> _Problem to work on_
Update the entries below so that every instance of "Locate an element on the screen" becomes "Find an element on the screen", keeping all other text unchanged.

(Dataset rows)

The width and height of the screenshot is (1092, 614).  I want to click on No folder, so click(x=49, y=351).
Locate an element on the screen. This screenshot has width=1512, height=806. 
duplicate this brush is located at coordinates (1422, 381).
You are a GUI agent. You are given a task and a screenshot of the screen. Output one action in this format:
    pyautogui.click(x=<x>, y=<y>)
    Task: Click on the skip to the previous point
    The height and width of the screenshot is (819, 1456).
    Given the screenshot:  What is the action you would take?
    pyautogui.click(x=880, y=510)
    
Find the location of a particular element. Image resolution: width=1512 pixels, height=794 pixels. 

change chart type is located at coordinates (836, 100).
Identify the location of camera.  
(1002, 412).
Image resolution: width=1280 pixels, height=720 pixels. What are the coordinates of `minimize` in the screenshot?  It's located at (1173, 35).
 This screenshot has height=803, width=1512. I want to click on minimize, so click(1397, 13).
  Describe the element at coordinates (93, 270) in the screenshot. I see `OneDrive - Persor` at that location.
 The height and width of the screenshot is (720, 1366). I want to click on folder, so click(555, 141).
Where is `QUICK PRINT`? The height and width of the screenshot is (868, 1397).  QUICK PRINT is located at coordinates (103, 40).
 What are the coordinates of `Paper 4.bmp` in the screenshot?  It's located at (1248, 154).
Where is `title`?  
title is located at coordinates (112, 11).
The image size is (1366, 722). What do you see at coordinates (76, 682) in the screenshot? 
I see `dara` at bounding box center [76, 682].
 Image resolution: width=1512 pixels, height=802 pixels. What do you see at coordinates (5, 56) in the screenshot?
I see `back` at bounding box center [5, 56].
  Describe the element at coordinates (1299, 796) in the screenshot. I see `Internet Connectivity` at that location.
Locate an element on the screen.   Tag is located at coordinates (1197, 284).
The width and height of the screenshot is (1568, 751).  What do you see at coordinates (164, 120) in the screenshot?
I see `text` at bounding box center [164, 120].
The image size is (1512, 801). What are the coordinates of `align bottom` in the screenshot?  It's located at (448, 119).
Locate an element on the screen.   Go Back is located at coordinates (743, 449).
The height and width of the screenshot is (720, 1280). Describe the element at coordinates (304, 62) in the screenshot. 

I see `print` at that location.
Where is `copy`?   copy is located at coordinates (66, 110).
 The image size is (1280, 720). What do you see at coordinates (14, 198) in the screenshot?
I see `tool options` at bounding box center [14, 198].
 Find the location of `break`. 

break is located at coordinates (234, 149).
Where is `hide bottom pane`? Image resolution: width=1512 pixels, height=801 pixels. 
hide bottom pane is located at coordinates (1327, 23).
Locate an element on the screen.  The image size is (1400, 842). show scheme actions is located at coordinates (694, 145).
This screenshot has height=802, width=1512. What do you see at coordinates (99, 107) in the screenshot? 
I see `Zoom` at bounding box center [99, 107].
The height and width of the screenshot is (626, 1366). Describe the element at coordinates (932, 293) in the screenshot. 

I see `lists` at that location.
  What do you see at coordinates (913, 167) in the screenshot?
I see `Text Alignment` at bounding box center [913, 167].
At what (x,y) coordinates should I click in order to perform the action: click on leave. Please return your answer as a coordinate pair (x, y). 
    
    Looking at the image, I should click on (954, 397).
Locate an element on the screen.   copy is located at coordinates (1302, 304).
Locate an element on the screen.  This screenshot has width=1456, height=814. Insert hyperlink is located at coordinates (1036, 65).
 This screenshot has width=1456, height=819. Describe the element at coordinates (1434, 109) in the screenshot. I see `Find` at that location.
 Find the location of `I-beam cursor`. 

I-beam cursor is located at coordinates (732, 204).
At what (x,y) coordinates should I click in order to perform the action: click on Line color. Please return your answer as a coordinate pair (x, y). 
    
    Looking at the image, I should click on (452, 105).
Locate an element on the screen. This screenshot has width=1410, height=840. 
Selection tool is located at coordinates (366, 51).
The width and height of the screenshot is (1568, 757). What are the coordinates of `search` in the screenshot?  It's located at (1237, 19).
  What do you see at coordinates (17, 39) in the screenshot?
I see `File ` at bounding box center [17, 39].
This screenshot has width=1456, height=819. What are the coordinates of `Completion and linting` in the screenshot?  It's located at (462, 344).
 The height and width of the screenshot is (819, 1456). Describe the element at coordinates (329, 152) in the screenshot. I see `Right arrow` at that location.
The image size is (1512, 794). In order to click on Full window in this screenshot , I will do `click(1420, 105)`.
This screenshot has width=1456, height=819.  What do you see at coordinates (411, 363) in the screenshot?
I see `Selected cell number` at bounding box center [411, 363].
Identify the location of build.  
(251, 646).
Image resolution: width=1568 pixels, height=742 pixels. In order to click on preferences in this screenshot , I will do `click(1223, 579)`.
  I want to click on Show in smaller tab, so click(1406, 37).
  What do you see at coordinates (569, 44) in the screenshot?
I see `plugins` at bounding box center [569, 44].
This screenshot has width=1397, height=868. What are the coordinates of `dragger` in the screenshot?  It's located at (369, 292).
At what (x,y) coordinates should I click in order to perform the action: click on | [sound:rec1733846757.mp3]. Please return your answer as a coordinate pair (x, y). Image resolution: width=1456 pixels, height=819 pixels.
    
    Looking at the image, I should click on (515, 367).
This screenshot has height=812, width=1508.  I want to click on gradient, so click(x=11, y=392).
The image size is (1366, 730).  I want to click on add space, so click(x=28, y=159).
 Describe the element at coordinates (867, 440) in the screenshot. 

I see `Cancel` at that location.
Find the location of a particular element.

> _The response_
The width and height of the screenshot is (1092, 614).  I want to click on No folder, so click(x=49, y=351).
Find an element on the screen. This screenshot has width=1512, height=806. 
duplicate this brush is located at coordinates (1422, 381).
You are a GUI agent. You are given a task and a screenshot of the screen. Output one action in this format:
    pyautogui.click(x=<x>, y=<y>)
    Task: Click on the skip to the previous point
    The height and width of the screenshot is (819, 1456).
    Given the screenshot:  What is the action you would take?
    pyautogui.click(x=880, y=510)
    
Find the location of a particular element. Image resolution: width=1512 pixels, height=794 pixels. 

change chart type is located at coordinates (836, 100).
Identify the location of camera.  
(1002, 412).
Image resolution: width=1280 pixels, height=720 pixels. What are the coordinates of `minimize` in the screenshot?  It's located at (1173, 35).
 This screenshot has height=803, width=1512. I want to click on minimize, so click(1397, 13).
  Describe the element at coordinates (93, 270) in the screenshot. I see `OneDrive - Persor` at that location.
 The height and width of the screenshot is (720, 1366). I want to click on folder, so click(555, 141).
Where is `QUICK PRINT`? The height and width of the screenshot is (868, 1397).  QUICK PRINT is located at coordinates (103, 40).
 What are the coordinates of `Paper 4.bmp` in the screenshot?  It's located at (1248, 154).
Where is `title`?  
title is located at coordinates (112, 11).
The image size is (1366, 722). What do you see at coordinates (76, 682) in the screenshot? 
I see `dara` at bounding box center [76, 682].
 Image resolution: width=1512 pixels, height=802 pixels. What do you see at coordinates (5, 56) in the screenshot?
I see `back` at bounding box center [5, 56].
  Describe the element at coordinates (1299, 796) in the screenshot. I see `Internet Connectivity` at that location.
Find an element on the screen.   Tag is located at coordinates (1197, 284).
The width and height of the screenshot is (1568, 751).  What do you see at coordinates (164, 120) in the screenshot?
I see `text` at bounding box center [164, 120].
The image size is (1512, 801). What are the coordinates of `align bottom` in the screenshot?  It's located at (448, 119).
Find an element on the screen.   Go Back is located at coordinates (743, 449).
The height and width of the screenshot is (720, 1280). Describe the element at coordinates (304, 62) in the screenshot. 

I see `print` at that location.
Where is `copy`?   copy is located at coordinates (66, 110).
 The image size is (1280, 720). What do you see at coordinates (14, 198) in the screenshot?
I see `tool options` at bounding box center [14, 198].
 Find the location of `break`. 

break is located at coordinates (234, 149).
Where is `hide bottom pane`? Image resolution: width=1512 pixels, height=801 pixels. 
hide bottom pane is located at coordinates (1327, 23).
Find an element on the screen.  The image size is (1400, 842). show scheme actions is located at coordinates (694, 145).
This screenshot has height=802, width=1512. What do you see at coordinates (99, 107) in the screenshot? 
I see `Zoom` at bounding box center [99, 107].
The height and width of the screenshot is (626, 1366). Describe the element at coordinates (932, 293) in the screenshot. 

I see `lists` at that location.
  What do you see at coordinates (913, 167) in the screenshot?
I see `Text Alignment` at bounding box center [913, 167].
At what (x,y) coordinates should I click in order to perform the action: click on leave. Please return your answer as a coordinate pair (x, y). 
    
    Looking at the image, I should click on (954, 397).
Find an element on the screen.   copy is located at coordinates (1302, 304).
Find an element on the screen.  This screenshot has width=1456, height=814. Insert hyperlink is located at coordinates (1036, 65).
 This screenshot has width=1456, height=819. Describe the element at coordinates (1434, 109) in the screenshot. I see `Find` at that location.
 Find the location of `I-beam cursor`. 

I-beam cursor is located at coordinates (732, 204).
At what (x,y) coordinates should I click in order to perform the action: click on Line color. Please return your answer as a coordinate pair (x, y). 
    
    Looking at the image, I should click on (452, 105).
Find an element on the screen. This screenshot has width=1410, height=840. 
Selection tool is located at coordinates (366, 51).
The width and height of the screenshot is (1568, 757). What are the coordinates of `search` in the screenshot?  It's located at (1237, 19).
  What do you see at coordinates (17, 39) in the screenshot?
I see `File ` at bounding box center [17, 39].
This screenshot has width=1456, height=819. What are the coordinates of `Completion and linting` in the screenshot?  It's located at (462, 344).
 The height and width of the screenshot is (819, 1456). Describe the element at coordinates (329, 152) in the screenshot. I see `Right arrow` at that location.
The image size is (1512, 794). In order to click on Full window in this screenshot , I will do `click(1420, 105)`.
This screenshot has width=1456, height=819.  What do you see at coordinates (411, 363) in the screenshot?
I see `Selected cell number` at bounding box center [411, 363].
Identify the location of build.  
(251, 646).
Image resolution: width=1568 pixels, height=742 pixels. In order to click on preferences in this screenshot , I will do `click(1223, 579)`.
  I want to click on Show in smaller tab, so click(1406, 37).
  What do you see at coordinates (569, 44) in the screenshot?
I see `plugins` at bounding box center [569, 44].
This screenshot has width=1397, height=868. What are the coordinates of `dragger` in the screenshot?  It's located at (369, 292).
At what (x,y) coordinates should I click in order to perform the action: click on | [sound:rec1733846757.mp3]. Please return your answer as a coordinate pair (x, y). Image resolution: width=1456 pixels, height=819 pixels.
    
    Looking at the image, I should click on (515, 367).
This screenshot has height=812, width=1508.  I want to click on gradient, so click(x=11, y=392).
The image size is (1366, 730).  I want to click on add space, so click(x=28, y=159).
 Describe the element at coordinates (867, 440) in the screenshot. 

I see `Cancel` at that location.
Find the location of a particular element.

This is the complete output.